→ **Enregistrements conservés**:
____
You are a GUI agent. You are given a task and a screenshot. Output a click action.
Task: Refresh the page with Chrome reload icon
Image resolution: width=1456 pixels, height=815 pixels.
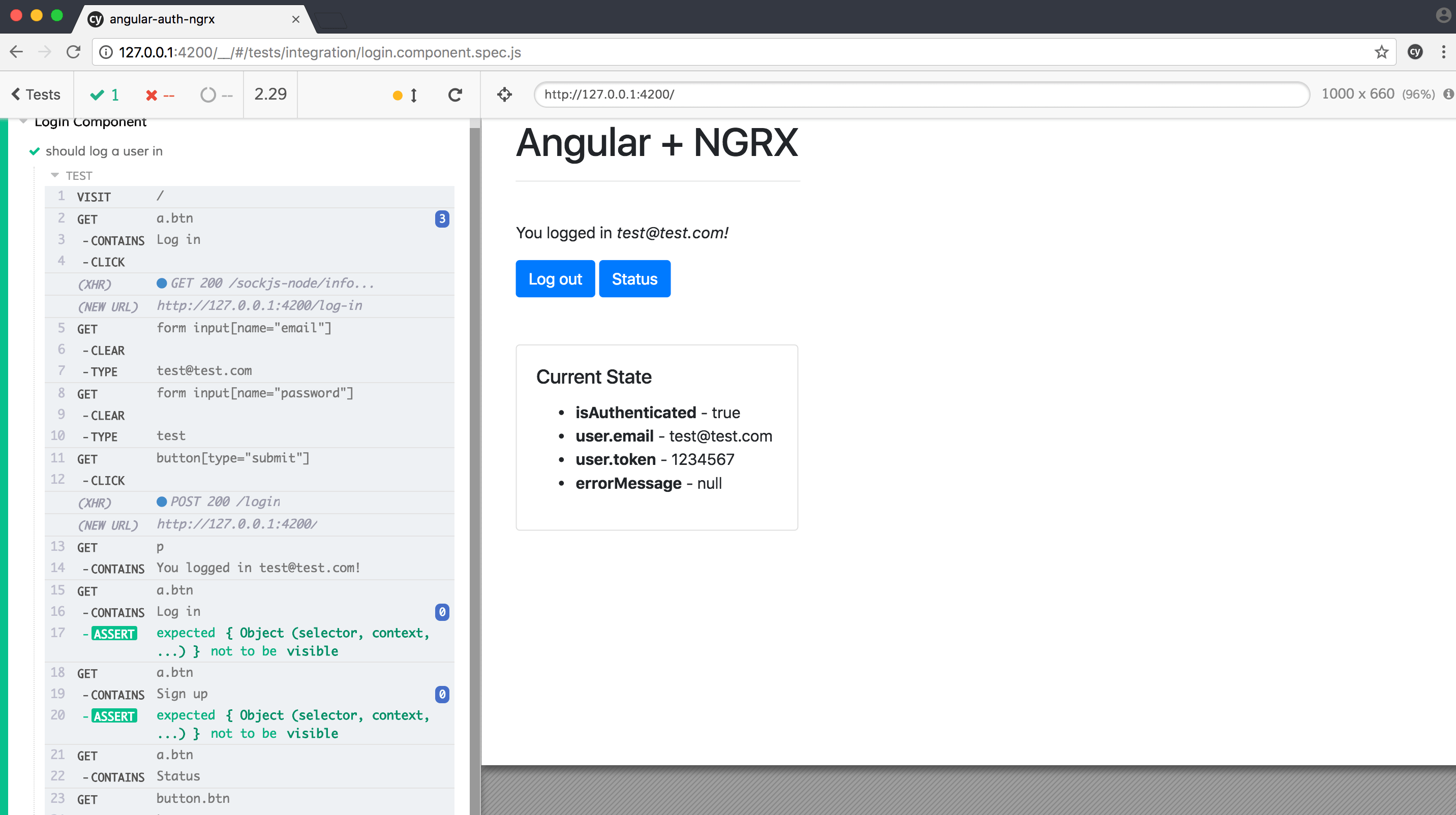click(x=74, y=51)
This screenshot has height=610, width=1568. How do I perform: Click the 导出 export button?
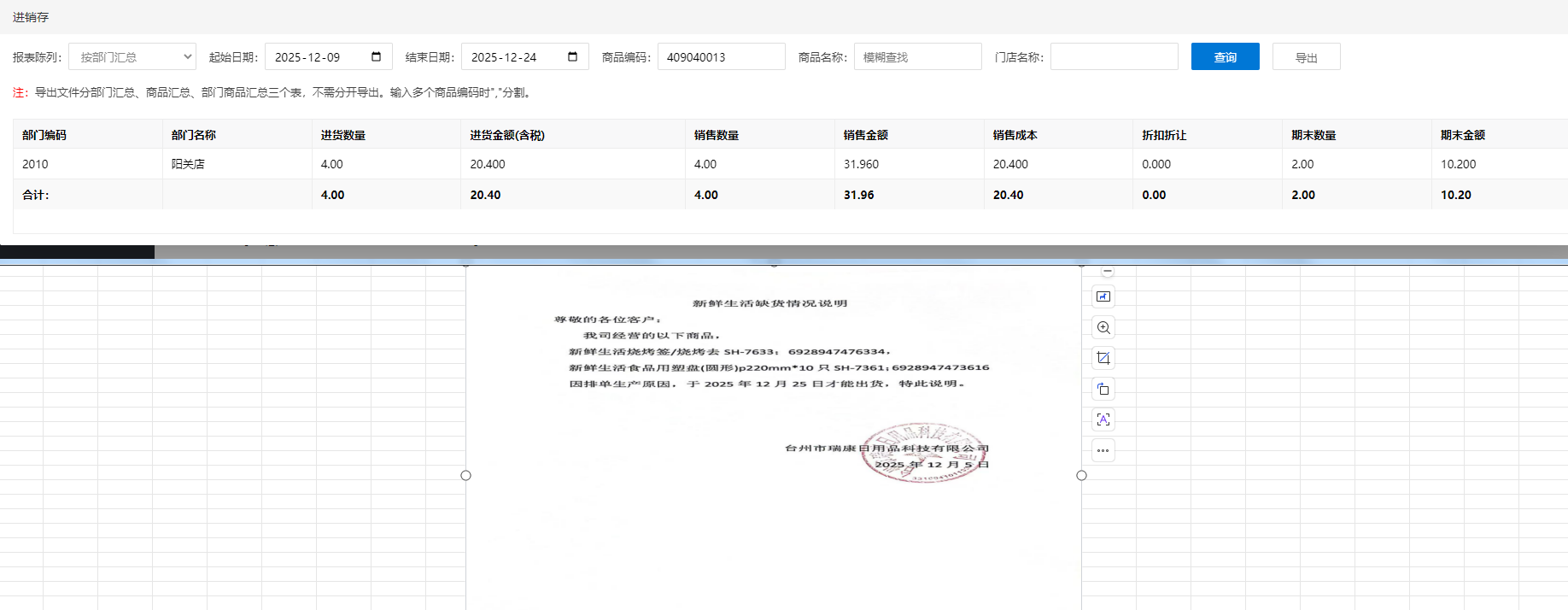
____
→ **CONSIGNE**: Retranscrivez fidèlement tout le matériel ci-dessus, en omettant les images.

→ **RÉPONSE FINALE**:
You are a GUI agent. You are given a task and a screenshot. Output a click action.
Task: Refresh the page with Chrome reload icon
Image resolution: width=1456 pixels, height=815 pixels.
click(x=74, y=51)
This screenshot has height=610, width=1568. How do I perform: Click the 导出 export button?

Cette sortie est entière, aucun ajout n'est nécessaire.